== WHAT IS NEEDED ==
All the data must be output exactly as given.

┄┄┄┄┄┄┄┄┄┄┄┄┄┄┄┄┄┄┄┄

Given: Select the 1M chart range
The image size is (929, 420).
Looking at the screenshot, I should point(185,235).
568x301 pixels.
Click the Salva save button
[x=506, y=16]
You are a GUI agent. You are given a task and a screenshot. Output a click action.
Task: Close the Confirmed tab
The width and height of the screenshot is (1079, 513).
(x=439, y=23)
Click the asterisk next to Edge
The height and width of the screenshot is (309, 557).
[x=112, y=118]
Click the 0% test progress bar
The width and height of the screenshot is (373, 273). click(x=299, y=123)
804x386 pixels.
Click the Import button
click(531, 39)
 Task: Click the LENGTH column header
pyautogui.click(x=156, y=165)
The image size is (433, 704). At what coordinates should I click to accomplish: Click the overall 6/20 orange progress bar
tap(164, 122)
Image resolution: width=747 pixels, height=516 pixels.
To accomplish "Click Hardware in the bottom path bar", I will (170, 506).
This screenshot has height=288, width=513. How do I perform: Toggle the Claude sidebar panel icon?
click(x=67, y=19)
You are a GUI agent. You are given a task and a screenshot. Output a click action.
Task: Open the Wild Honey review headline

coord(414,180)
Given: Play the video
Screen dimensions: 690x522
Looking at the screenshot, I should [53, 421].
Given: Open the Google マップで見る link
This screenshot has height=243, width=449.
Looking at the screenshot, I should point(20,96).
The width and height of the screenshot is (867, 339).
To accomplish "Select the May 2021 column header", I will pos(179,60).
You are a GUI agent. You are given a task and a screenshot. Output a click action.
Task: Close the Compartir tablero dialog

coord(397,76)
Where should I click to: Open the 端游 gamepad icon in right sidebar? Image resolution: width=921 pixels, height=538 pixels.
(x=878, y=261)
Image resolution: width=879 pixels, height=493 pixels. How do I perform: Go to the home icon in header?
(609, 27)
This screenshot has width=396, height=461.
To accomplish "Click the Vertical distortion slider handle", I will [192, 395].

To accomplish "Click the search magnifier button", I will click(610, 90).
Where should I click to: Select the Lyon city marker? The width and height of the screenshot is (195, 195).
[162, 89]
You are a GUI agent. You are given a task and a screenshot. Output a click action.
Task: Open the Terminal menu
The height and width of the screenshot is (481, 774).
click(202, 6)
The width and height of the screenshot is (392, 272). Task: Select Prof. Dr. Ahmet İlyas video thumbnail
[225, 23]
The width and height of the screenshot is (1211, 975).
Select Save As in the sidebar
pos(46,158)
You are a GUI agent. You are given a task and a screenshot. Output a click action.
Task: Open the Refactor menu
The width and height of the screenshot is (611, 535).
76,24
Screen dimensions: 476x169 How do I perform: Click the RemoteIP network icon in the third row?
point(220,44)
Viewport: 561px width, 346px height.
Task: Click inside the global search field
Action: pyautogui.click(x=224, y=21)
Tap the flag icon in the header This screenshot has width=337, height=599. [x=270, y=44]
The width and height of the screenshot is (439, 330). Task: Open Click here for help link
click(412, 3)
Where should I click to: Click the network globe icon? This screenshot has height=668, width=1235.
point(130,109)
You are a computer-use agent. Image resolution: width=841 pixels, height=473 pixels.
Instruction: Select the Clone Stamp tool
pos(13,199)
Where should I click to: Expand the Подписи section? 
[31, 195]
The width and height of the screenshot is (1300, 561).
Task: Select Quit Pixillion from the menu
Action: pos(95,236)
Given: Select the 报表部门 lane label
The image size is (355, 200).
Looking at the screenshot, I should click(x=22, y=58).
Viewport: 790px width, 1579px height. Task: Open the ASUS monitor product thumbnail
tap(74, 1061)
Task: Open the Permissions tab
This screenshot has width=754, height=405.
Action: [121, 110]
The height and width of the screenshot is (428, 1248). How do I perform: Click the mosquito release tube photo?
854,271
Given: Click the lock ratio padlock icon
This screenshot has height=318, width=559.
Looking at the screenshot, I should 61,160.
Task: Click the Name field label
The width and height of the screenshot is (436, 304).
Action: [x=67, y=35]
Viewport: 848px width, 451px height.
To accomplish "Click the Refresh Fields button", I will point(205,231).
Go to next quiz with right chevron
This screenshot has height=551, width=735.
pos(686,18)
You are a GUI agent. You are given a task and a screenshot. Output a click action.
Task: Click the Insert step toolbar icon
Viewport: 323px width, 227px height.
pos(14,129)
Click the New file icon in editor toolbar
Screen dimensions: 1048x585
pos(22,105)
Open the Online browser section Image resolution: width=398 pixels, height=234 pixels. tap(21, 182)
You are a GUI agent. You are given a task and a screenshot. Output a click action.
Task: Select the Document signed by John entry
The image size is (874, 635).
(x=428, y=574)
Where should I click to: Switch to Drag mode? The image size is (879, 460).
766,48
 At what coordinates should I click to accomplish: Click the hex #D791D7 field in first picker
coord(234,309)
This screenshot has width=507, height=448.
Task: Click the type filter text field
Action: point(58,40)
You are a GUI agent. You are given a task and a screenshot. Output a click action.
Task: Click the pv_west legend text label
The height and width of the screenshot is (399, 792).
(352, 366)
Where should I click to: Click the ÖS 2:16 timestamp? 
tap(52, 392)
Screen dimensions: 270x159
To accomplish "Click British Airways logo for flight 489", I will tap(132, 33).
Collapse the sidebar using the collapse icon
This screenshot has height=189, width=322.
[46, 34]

┄┄┄┄┄┄┄┄┄┄┄┄┄┄┄┄┄┄┄┄

== TASK RESULT ==
Given: Select the 1M chart range
The image size is (929, 420).
Looking at the screenshot, I should point(185,235).
568x301 pixels.
Click the Salva save button
[x=506, y=16]
You are a GUI agent. You are given a task and a screenshot. Output a click action.
Task: Close the Confirmed tab
The width and height of the screenshot is (1079, 513).
(x=439, y=23)
Click the asterisk next to Edge
The height and width of the screenshot is (309, 557).
[x=112, y=118]
Click the 0% test progress bar
The width and height of the screenshot is (373, 273). click(x=299, y=123)
804x386 pixels.
Click the Import button
click(531, 39)
 Task: Click the LENGTH column header
pyautogui.click(x=156, y=165)
The image size is (433, 704). At what coordinates should I click to accomplish: Click the overall 6/20 orange progress bar
tap(164, 122)
Image resolution: width=747 pixels, height=516 pixels.
To accomplish "Click Hardware in the bottom path bar", I will (170, 506).
This screenshot has height=288, width=513. How do I perform: Toggle the Claude sidebar panel icon?
click(x=67, y=19)
You are a GUI agent. You are given a task and a screenshot. Output a click action.
Task: Open the Wild Honey review headline

coord(414,180)
Given: Play the video
Screen dimensions: 690x522
Looking at the screenshot, I should [53, 421].
Given: Open the Google マップで見る link
This screenshot has height=243, width=449.
Looking at the screenshot, I should point(20,96).
The width and height of the screenshot is (867, 339).
To accomplish "Select the May 2021 column header", I will pos(179,60).
You are a GUI agent. You are given a task and a screenshot. Output a click action.
Task: Close the Compartir tablero dialog

coord(397,76)
Where should I click to: Open the 端游 gamepad icon in right sidebar? Image resolution: width=921 pixels, height=538 pixels.
(x=878, y=261)
Image resolution: width=879 pixels, height=493 pixels. How do I perform: Go to the home icon in header?
(609, 27)
This screenshot has width=396, height=461.
To accomplish "Click the Vertical distortion slider handle", I will [192, 395].

To accomplish "Click the search magnifier button", I will click(610, 90).
Where should I click to: Select the Lyon city marker? The width and height of the screenshot is (195, 195).
[162, 89]
You are a GUI agent. You are given a task and a screenshot. Output a click action.
Task: Open the Terminal menu
The height and width of the screenshot is (481, 774).
click(202, 6)
The width and height of the screenshot is (392, 272). Task: Select Prof. Dr. Ahmet İlyas video thumbnail
[225, 23]
The width and height of the screenshot is (1211, 975).
Select Save As in the sidebar
pos(46,158)
You are a GUI agent. You are given a task and a screenshot. Output a click action.
Task: Open the Refactor menu
The width and height of the screenshot is (611, 535).
76,24
Screen dimensions: 476x169 How do I perform: Click the RemoteIP network icon in the third row?
point(220,44)
Viewport: 561px width, 346px height.
Task: Click inside the global search field
Action: pyautogui.click(x=224, y=21)
Tap the flag icon in the header This screenshot has width=337, height=599. [x=270, y=44]
The width and height of the screenshot is (439, 330). Task: Open Click here for help link
click(412, 3)
Where should I click to: Click the network globe icon? This screenshot has height=668, width=1235.
point(130,109)
You are a computer-use agent. Image resolution: width=841 pixels, height=473 pixels.
Instruction: Select the Clone Stamp tool
pos(13,199)
Where should I click to: Expand the Подписи section? 
[31, 195]
The width and height of the screenshot is (1300, 561).
Task: Select Quit Pixillion from the menu
Action: pos(95,236)
Given: Select the 报表部门 lane label
The image size is (355, 200).
Looking at the screenshot, I should click(x=22, y=58).
Viewport: 790px width, 1579px height. Task: Open the ASUS monitor product thumbnail
tap(74, 1061)
Task: Open the Permissions tab
This screenshot has width=754, height=405.
Action: [121, 110]
The height and width of the screenshot is (428, 1248). How do I perform: Click the mosquito release tube photo?
854,271
Given: Click the lock ratio padlock icon
This screenshot has height=318, width=559.
Looking at the screenshot, I should 61,160.
Task: Click the Name field label
The width and height of the screenshot is (436, 304).
Action: [x=67, y=35]
Viewport: 848px width, 451px height.
To accomplish "Click the Refresh Fields button", I will point(205,231).
Go to next quiz with right chevron
This screenshot has height=551, width=735.
pos(686,18)
You are a GUI agent. You are given a task and a screenshot. Output a click action.
Task: Click the Insert step toolbar icon
Viewport: 323px width, 227px height.
pos(14,129)
Click the New file icon in editor toolbar
Screen dimensions: 1048x585
pos(22,105)
Open the Online browser section Image resolution: width=398 pixels, height=234 pixels. tap(21, 182)
You are a GUI agent. You are given a task and a screenshot. Output a click action.
Task: Select the Document signed by John entry
The image size is (874, 635).
(x=428, y=574)
Where should I click to: Switch to Drag mode? The image size is (879, 460).
766,48
 At what coordinates should I click to accomplish: Click the hex #D791D7 field in first picker
coord(234,309)
This screenshot has width=507, height=448.
Task: Click the type filter text field
Action: point(58,40)
You are a GUI agent. You are given a task and a screenshot. Output a click action.
Task: Click the pv_west legend text label
The height and width of the screenshot is (399, 792).
(352, 366)
Where should I click to: Click the ÖS 2:16 timestamp? 
tap(52, 392)
Screen dimensions: 270x159
To accomplish "Click British Airways logo for flight 489", I will tap(132, 33).
Collapse the sidebar using the collapse icon
This screenshot has height=189, width=322.
[46, 34]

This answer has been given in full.